Das Leben in Kriegszeiten
Am Anfang seines Aufstiegs zum Diktator war Benito Mussolini noch Sozialist. Und was für einer! In Marco Bellocchios großartigem Drama »Vincere« steht er vor einer Menschenmenge und fordert Gott heraus, ihn an Ort und Stelle zu zerschmettern. Falls nicht, gäbe es für ihn keinen Gott. Als die Polizei später Gottes Werk nachholen will, wird Mussolini von einer jungen Frau in den schützenden Schatten gezogen und gerettet. Einige Jahre später begegnen sich die beiden wieder: Ida Dalser zwängt sich zwischen die Parteien eines politischen Gerangels und steckt dem verdutzten Mussolini einen Zettel mit ihrer Adresse zu. Am Abend steht er vor ihrer Tür und sie lieben sich ohne Worte. In der Dunkelheit leuchten seine Augen wie bei einem waidwunden Tier.
Bellocchio erzählt die Liebesgeschichte zwischen dem jungen Mussolini und Ida Dalser als Amour fou. Sie zieht ihn zu sich, ruiniert sich für ihn und folgt ihm obsessiv. Man kann verstehen, warum der aufstrebende Politiker diese Schattenfrau später nicht mehr um sich haben wollte. Er verleugnet sie, lässt sie für verrückt erklären und überträgt das Sorgerecht für ihren gemeinsamen Sohn einem Strohmann aus der Partei. Es ist eine unerhörte Geschichte, für die Bellocchio immer wieder unerhörte Bilder findet. Sein Film ähnelt dem Gefühlsstrom der italienischen Oper: Er trägt uns davon und lässt uns nicht mehr los. Im erweiterten Kinoprogramm der 20. Cologne Conference, das ungefähr zur Hälfte aus Deutschlandpremieren und zur anderen aus NRW-Premieren besteht, sticht das italienische Kino noch mit einem zweiten Meisterwerk heraus. Luca Guadagnino erzählt in »I Am Love« die Geschichte einer reichen Industriellenfamilie, die allmählich an ihrer Gefühlskälte zerbricht. Als Vorbild lässt sich leicht Luchino Viscontis »Der Leopard« ausmachen, mit dessen üppiger Eleganz sich Guadagninos Inszenierung durchaus messen kann. Sie verlegt Viscontis Thema, den Niedergang einer Klasse, in die Gegenwart und markiert den Unterschied, indem sie Akzente verschiebt und durchweg auf Musikstücke von John Adams, einem der bedeutendsten Komponisten der Moderne, setzt.

====

ARBEITSAUFTRAG — Zähle alle Personen auf, die im Textauszug mit Vor- und Nachnamen genannt werden.

MATERIAL —
====

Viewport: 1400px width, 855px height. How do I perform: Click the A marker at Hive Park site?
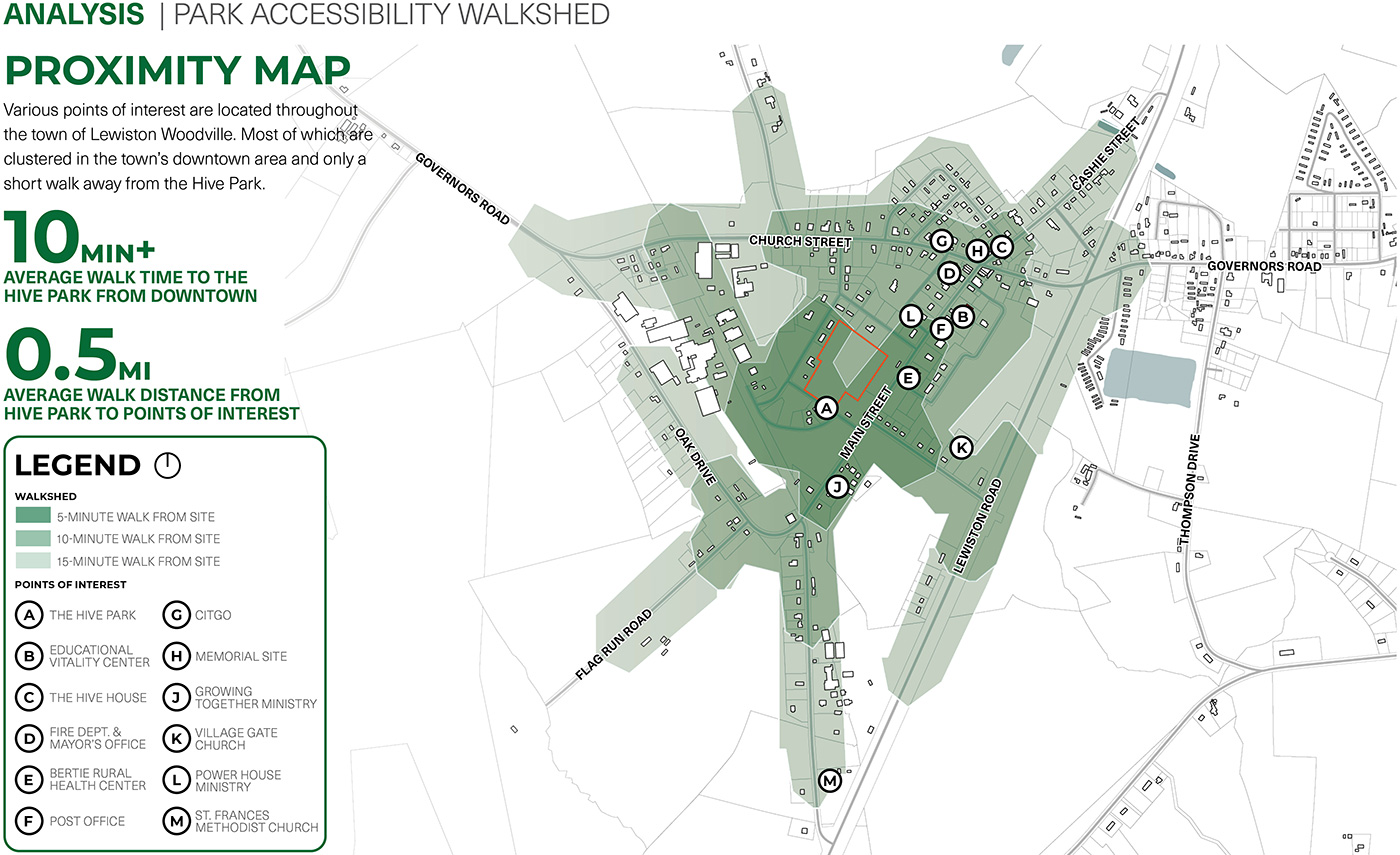point(825,407)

====

LÖSUNG — Benito Mussolini, Marco Bellocchio, Ida Dalser, Luca Guadagnino, Luchino Visconti, John Adams